マウスの胚にラットの人工多能性幹細胞(iPS細胞)を注入し、ラットの膵臓(すいぞう)を生み出す際、障害となる拒絶反応を解明したと、米スタンフォード大と東京科学大の研究チームが8日までに米科学誌セル電子版に発表した。
この拒絶反応を回避する技術も開発した。将来は膵臓を作れないように遺伝子操作したブタの体内でヒトの膵臓を作り、移植に使うなど、新たな臓器再生・移植方法を実現するのに役立つと期待される。

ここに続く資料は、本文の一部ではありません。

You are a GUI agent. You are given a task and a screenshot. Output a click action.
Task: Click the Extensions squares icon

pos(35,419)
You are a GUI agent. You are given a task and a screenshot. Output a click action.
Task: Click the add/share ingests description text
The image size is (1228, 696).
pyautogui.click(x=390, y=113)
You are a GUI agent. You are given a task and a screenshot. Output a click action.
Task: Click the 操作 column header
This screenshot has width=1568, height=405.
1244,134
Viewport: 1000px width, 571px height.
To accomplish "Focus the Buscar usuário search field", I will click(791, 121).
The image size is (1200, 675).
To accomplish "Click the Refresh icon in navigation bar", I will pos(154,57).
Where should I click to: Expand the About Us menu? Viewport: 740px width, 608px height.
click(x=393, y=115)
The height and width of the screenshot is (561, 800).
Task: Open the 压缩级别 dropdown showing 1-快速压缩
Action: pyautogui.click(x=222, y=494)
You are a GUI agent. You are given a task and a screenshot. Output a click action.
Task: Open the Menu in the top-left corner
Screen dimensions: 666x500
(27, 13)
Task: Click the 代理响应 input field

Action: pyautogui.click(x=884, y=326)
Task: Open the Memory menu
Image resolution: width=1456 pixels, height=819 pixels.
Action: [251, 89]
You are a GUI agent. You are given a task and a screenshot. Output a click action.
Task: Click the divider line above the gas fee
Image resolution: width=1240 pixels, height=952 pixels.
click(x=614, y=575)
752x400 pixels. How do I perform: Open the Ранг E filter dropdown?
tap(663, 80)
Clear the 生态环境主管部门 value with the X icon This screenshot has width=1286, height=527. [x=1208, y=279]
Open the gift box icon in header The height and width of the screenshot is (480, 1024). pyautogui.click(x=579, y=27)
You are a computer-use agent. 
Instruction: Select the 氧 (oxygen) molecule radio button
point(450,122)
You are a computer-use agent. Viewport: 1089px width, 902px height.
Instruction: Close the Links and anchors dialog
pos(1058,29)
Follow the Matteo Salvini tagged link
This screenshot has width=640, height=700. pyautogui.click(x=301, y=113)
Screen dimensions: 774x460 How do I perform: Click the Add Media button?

免疫機能は受精卵が成長した胚の段階では発達していないが、原始的な「マクロファージ」と呼ばれる免疫細胞が病原体などを取り込んで排除する。スタンフォード大の中内啓光教授(東京科学大特別栄誉教授)が率いる研究チームは、マウスの胚に注入したラットの細胞も種が異なるため排除されることを突き止め、「ゼノファゴサイトーシス(異種食細胞作用)」と名付けた。
マウスの胚に注入されたラットの細胞は、マウスのマクロファージにとって排除する目印となる物質が表面に露出する。この物質はリン脂質の「ホスファチジルセリン」で、研究チームはラット細胞内の酵素を強化して細胞表面への露出を抑える技術を開発した。さらに、マウスのマクロファージ自体を除去する技術などを組み合わせることで、マウスの体内でラットの膵臓を作る成功率を改善できたという。
ヒトの膵臓などをブタの体内で作る場合は、種の違いが大きく、安全性を十分に確保する必要もある。研究チームは今後、拒絶反応を回避する技術を一層改良する方針。